01 - 225 g firm white fish (such as halibut, sea bass, mahi mahi, or black cod), cut into chunks
02 - 450 g mussels (or clams), cleaned and debearded
03 - 450 g large raw prawns, peeled and deveined (or substitute scallops)

→ Broth Base

04 - 2 cups (about 240 g) finely diced fennel (one large bulb)
05 - 1 cup (about 130 g) finely diced onion (half a large onion)
06 - 4 cloves garlic, smashed and roughly chopped
07 - 2 tablespoons tomato paste
08 - 1 cup (240 ml) dry white wine
09 - 4 cups (960 ml) chicken stock (or good fish stock)
10 - 1 teaspoon fish sauce (omit if using fish stock)
11 - 2 medium tomatoes, diced (or 1 can diced tomatoes with juices, about 400 g)

→ Seasoning and Garnish

12 - 1/2 teaspoon red pepper flakes or cayenne pepper
13 - Salt and freshly ground black pepper, to taste
14 - 1/2 cup (about 15 g) chopped flat-leaf parsley
15 - 1 lemon, for squeezing

→ Optional

16 - 170–225 g crumbled Mexican chorizo, casing removed (or 1/4 cup finely diced cured Spanish chorizo)

# Steps:

01 - In a large heavy-bottomed pot or Dutch oven, heat a small amount of extra virgin olive oil over medium-high heat. Add crumbled chorizo, breaking it into small bite-sized pieces as it cooks until browned. Remove the browned chorizo, set aside, and pour off the rendered fat. Wipe out the pot with paper towels.
02 - In the same pot, heat olive oil over medium-high heat. Add fennel and cook, stirring, for about 3 minutes. Add onion, reduce heat to medium, and sauté fennel and onion together until softened and translucent, about 8–10 minutes.
03 - Stir in garlic and cook for 3 minutes until fragrant and just golden. Add tomato paste, increase heat to high, and fry while stirring constantly until the paste darkens, about 3 minutes, to deepen the flavour.
04 - Pour in white wine and cook over medium-high heat, stirring, until reduced by half, about 2 minutes.

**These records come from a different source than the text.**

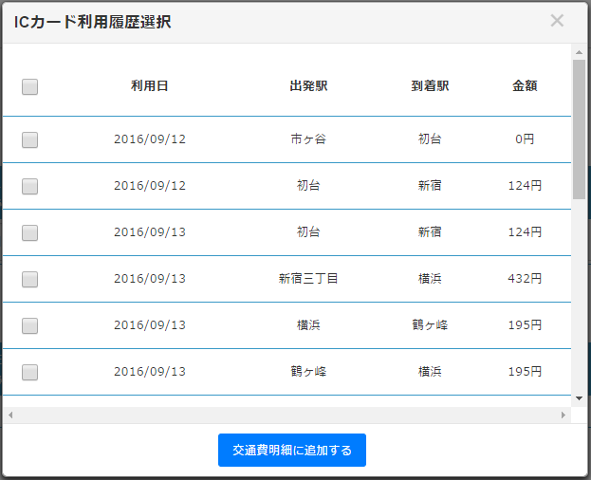Close the ICカード利用履歴選択 dialog
Image resolution: width=591 pixels, height=480 pixels.
click(x=557, y=21)
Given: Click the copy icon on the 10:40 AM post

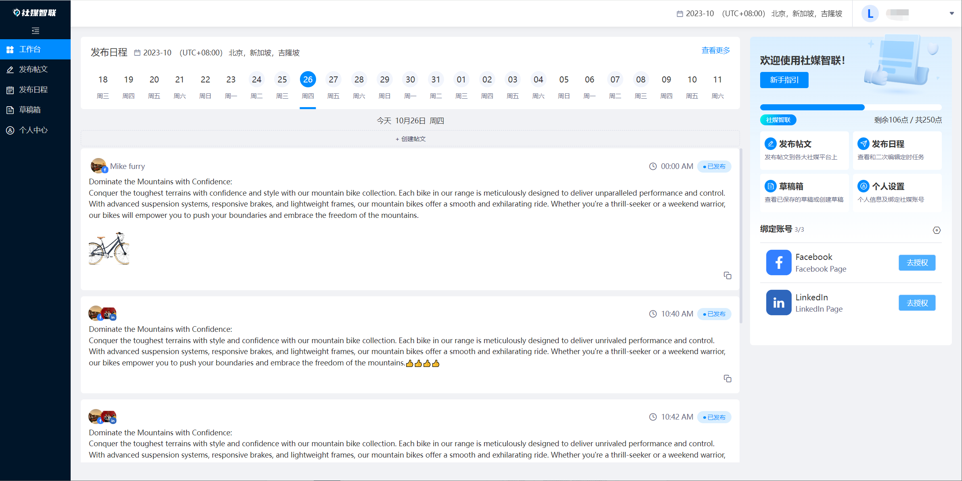Looking at the screenshot, I should [727, 378].
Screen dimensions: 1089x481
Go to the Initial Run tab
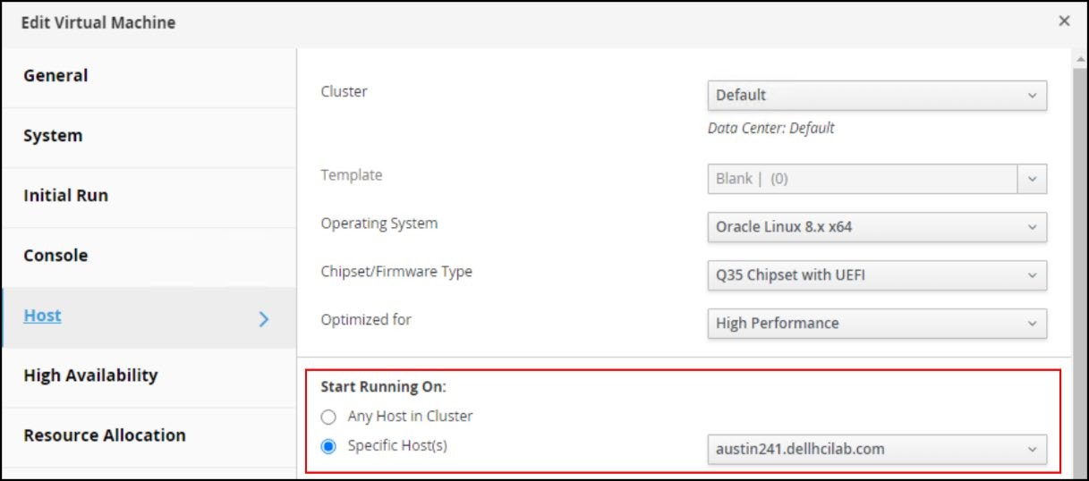pyautogui.click(x=65, y=196)

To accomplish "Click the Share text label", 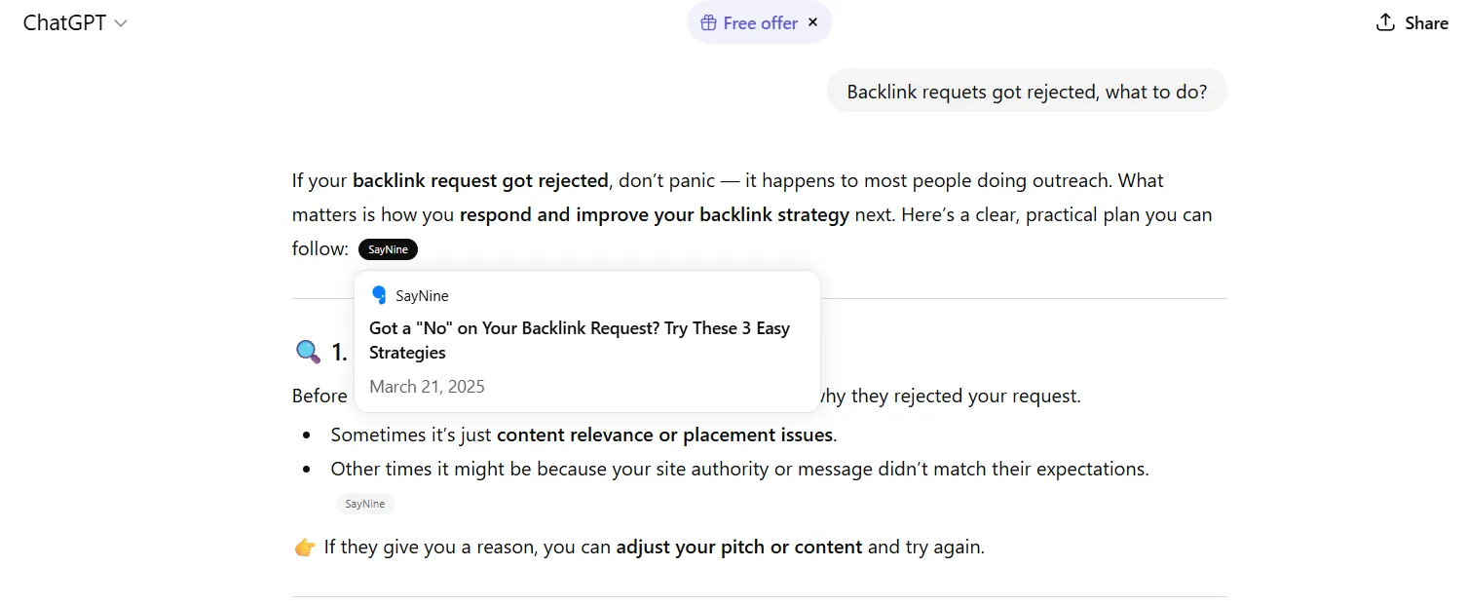I will (x=1426, y=23).
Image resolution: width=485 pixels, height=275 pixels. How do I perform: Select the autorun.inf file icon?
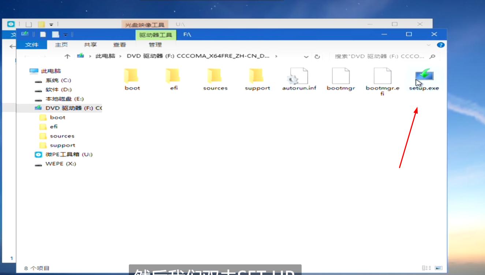point(299,76)
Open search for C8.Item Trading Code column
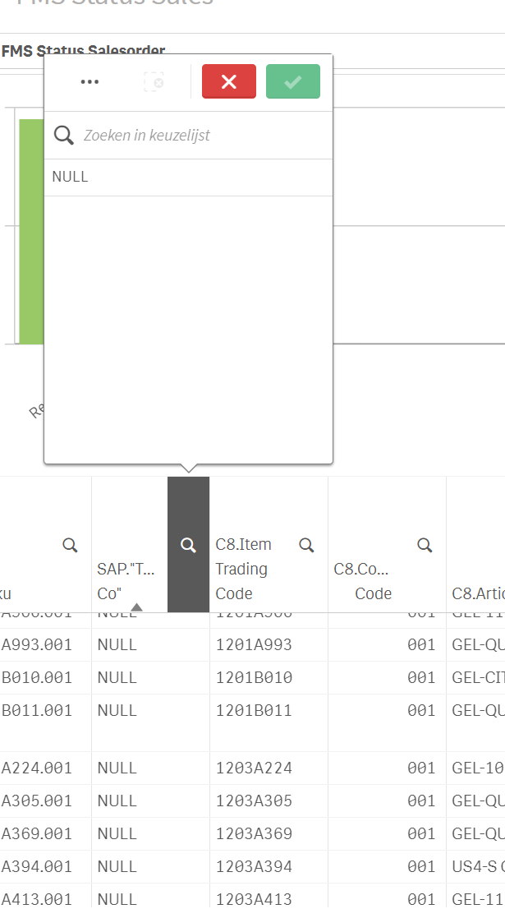The width and height of the screenshot is (505, 909). [x=306, y=544]
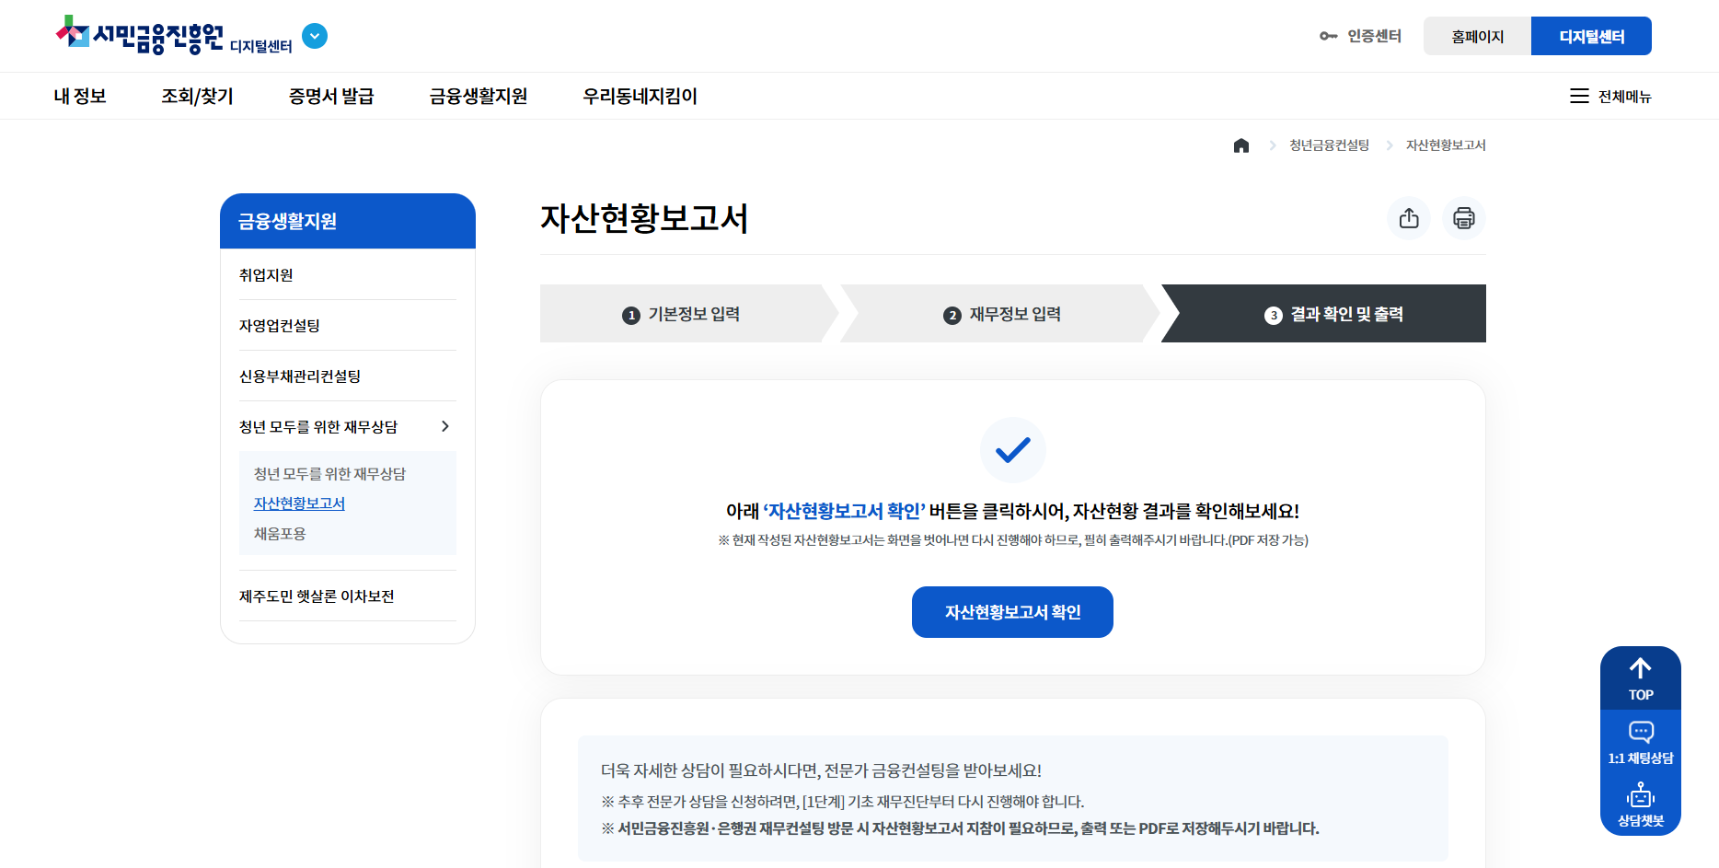Click the 자산현황보고서 확인 button
1719x868 pixels.
(x=1012, y=611)
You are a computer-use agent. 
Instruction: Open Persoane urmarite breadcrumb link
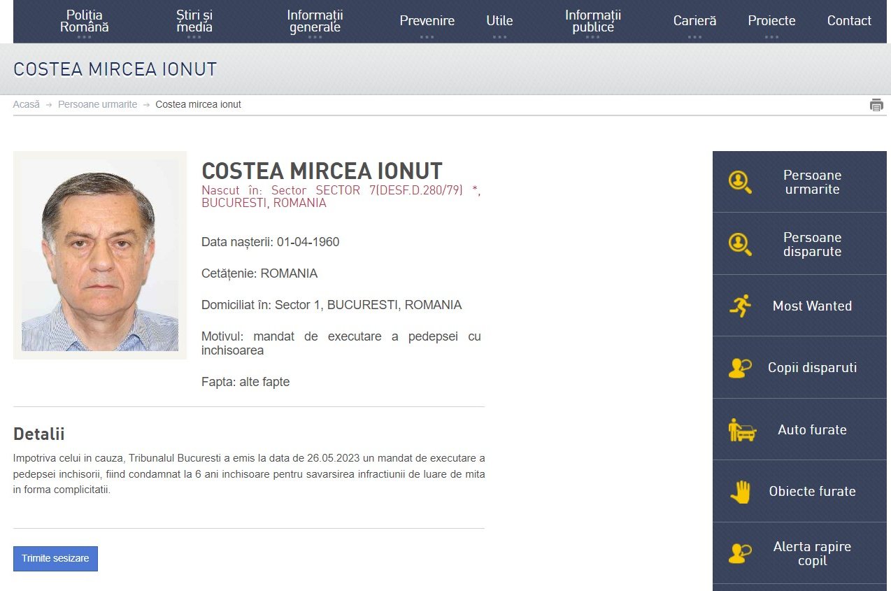(97, 104)
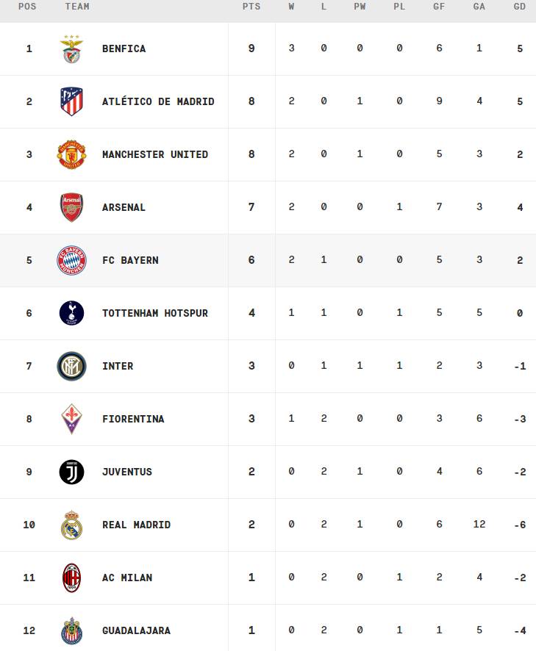Viewport: 536px width, 651px height.
Task: Click the Inter club crest
Action: coord(71,366)
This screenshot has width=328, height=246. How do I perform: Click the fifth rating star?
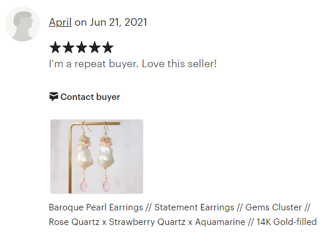[x=108, y=47]
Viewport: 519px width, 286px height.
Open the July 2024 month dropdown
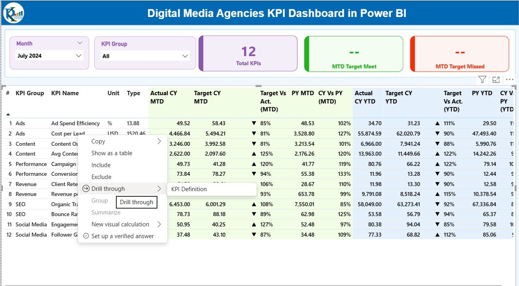[x=49, y=55]
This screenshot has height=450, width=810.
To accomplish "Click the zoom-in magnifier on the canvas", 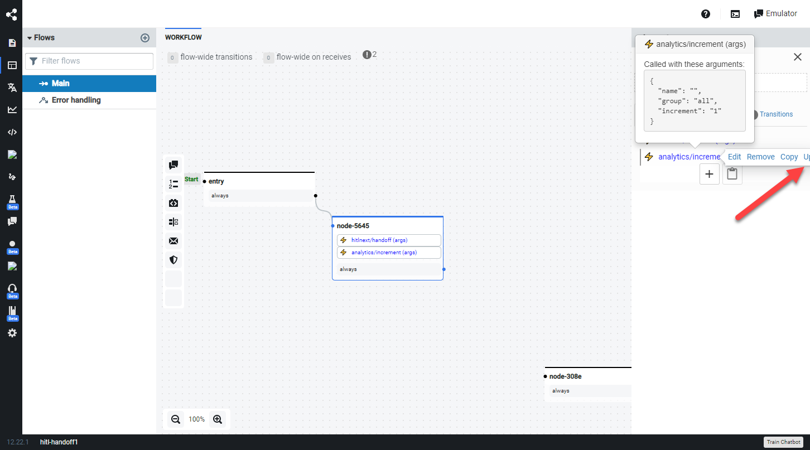I will coord(218,419).
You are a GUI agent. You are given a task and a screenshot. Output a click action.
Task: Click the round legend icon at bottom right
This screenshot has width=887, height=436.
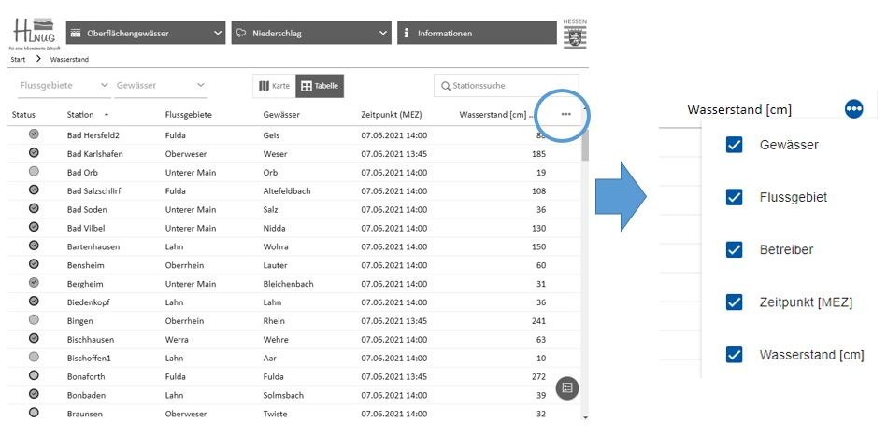click(566, 387)
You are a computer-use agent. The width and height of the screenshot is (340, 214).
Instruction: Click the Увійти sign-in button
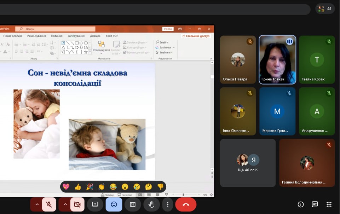tap(168, 29)
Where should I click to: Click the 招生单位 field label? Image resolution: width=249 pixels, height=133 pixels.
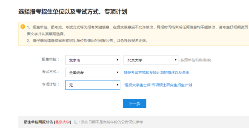(50, 59)
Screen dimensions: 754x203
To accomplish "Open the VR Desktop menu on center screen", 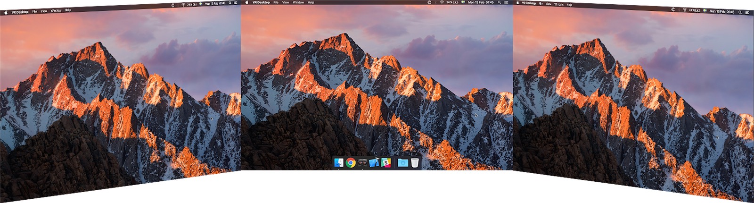I will (261, 2).
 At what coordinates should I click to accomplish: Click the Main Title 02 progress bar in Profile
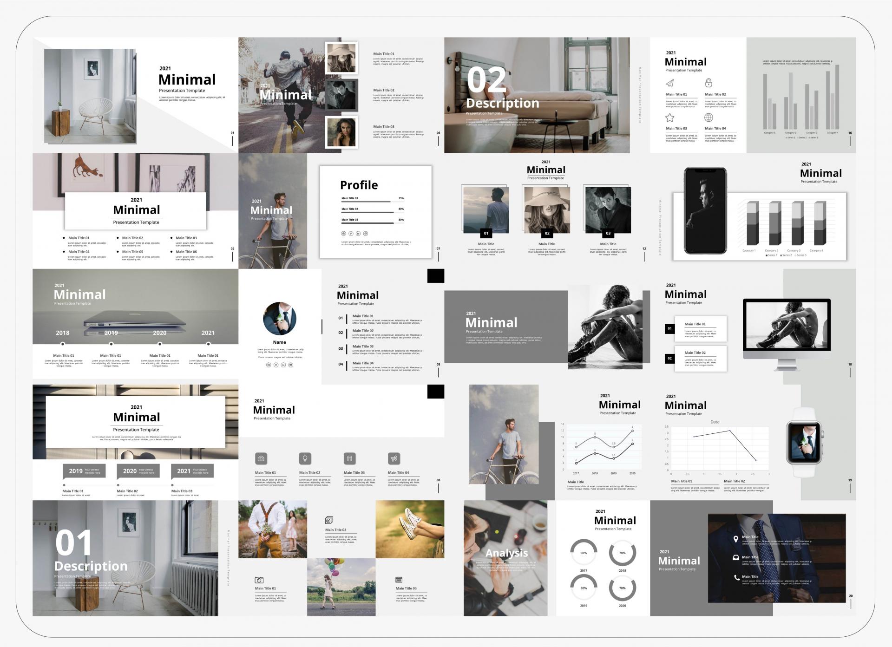[367, 212]
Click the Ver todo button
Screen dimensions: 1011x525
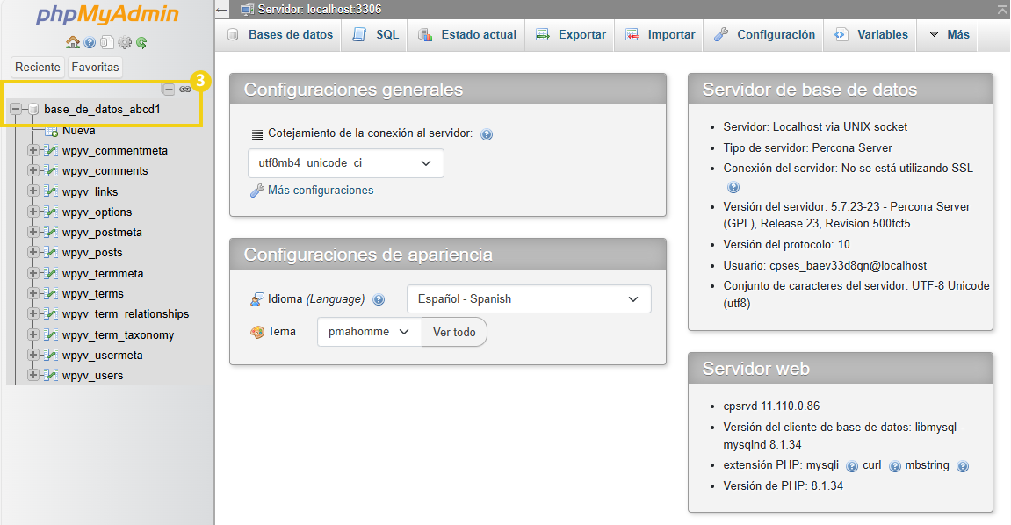point(454,332)
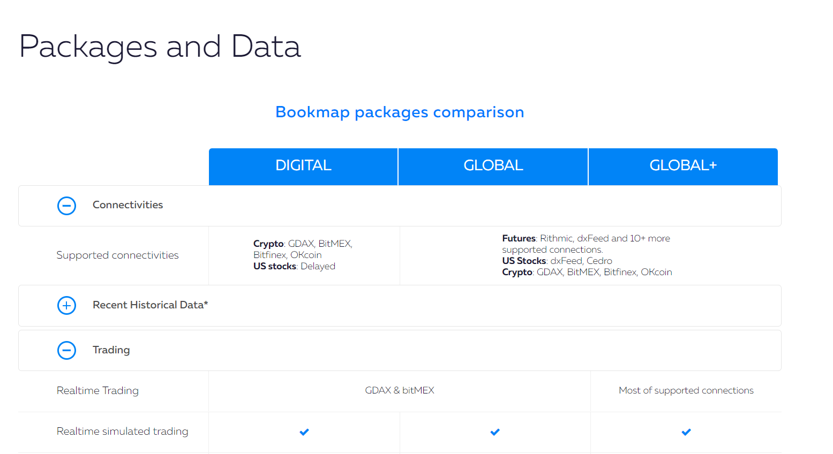Click the DIGITAL simulated trading checkmark
This screenshot has width=833, height=454.
click(x=304, y=432)
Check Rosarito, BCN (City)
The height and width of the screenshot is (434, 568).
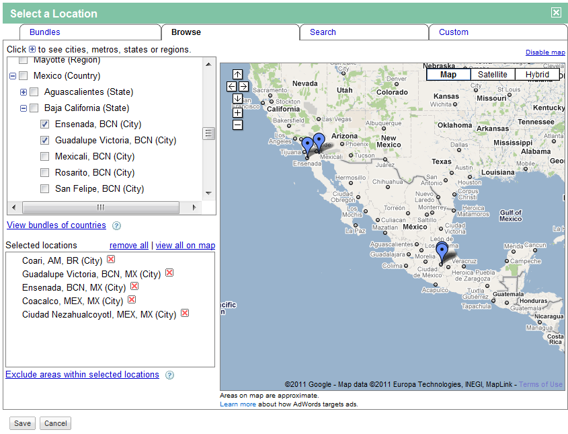point(44,172)

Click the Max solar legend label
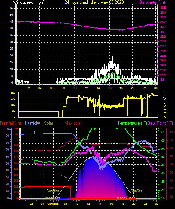pos(73,123)
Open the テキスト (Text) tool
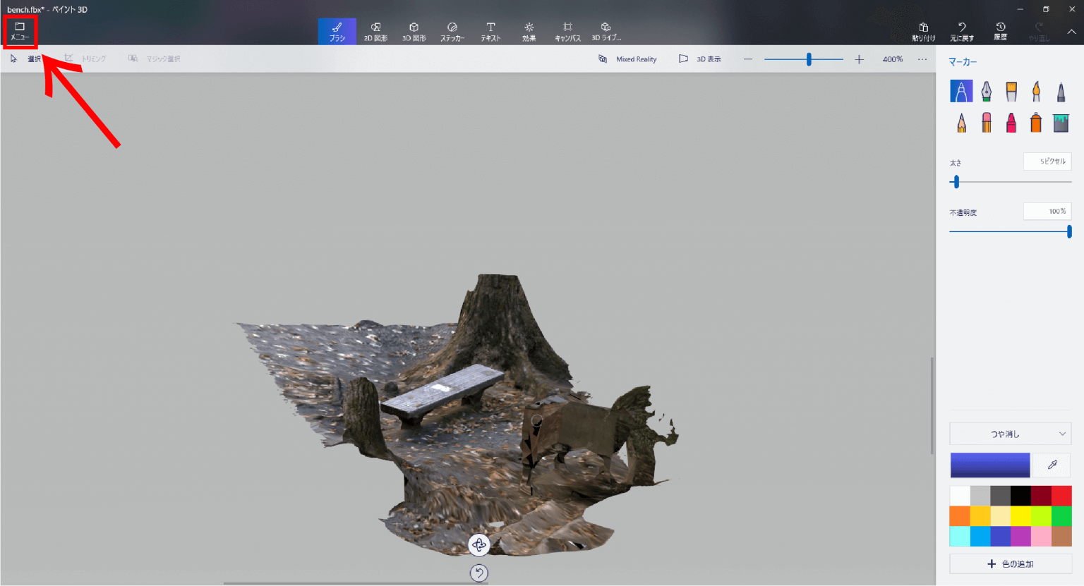This screenshot has height=586, width=1084. point(490,30)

Add chicken or fish stock, diced tomatoes with juices, reserved browned chorizo, and fish sauce. Bring the mixture to a boil, then lower to a simmer.
05 - Add red pepper flakes and season with salt and black pepper to taste. Squeeze in the juice from half a lemon. Taste and adjust seasoning for a rich, balanced flavour.
06 - Add the white fish chunks and simmer gently for 2 minutes. Then add prawns and simmer an additional 2 minutes. Finally, add mussels (or clams). Continue cooking until mussels open and seafood is just cooked through, adjusting the timing depending on the size of each seafood component. Discard any unopened mussels.
07 - Taste and adjust salt and lemon as needed. Ladle stew into bowls and garnish generously with chopped parsley. Serve immediately.

# Notes:

01 - If omitting chorizo, a pinch of smoked paprika enhances depth of flavour.
02 - Substitute a cup of cooked cannellini beans for bread to make the dish gluten free.
03 - For additional texture, serve with toasted or grilled crusty bread rubbed with olive oil and fresh rosemary.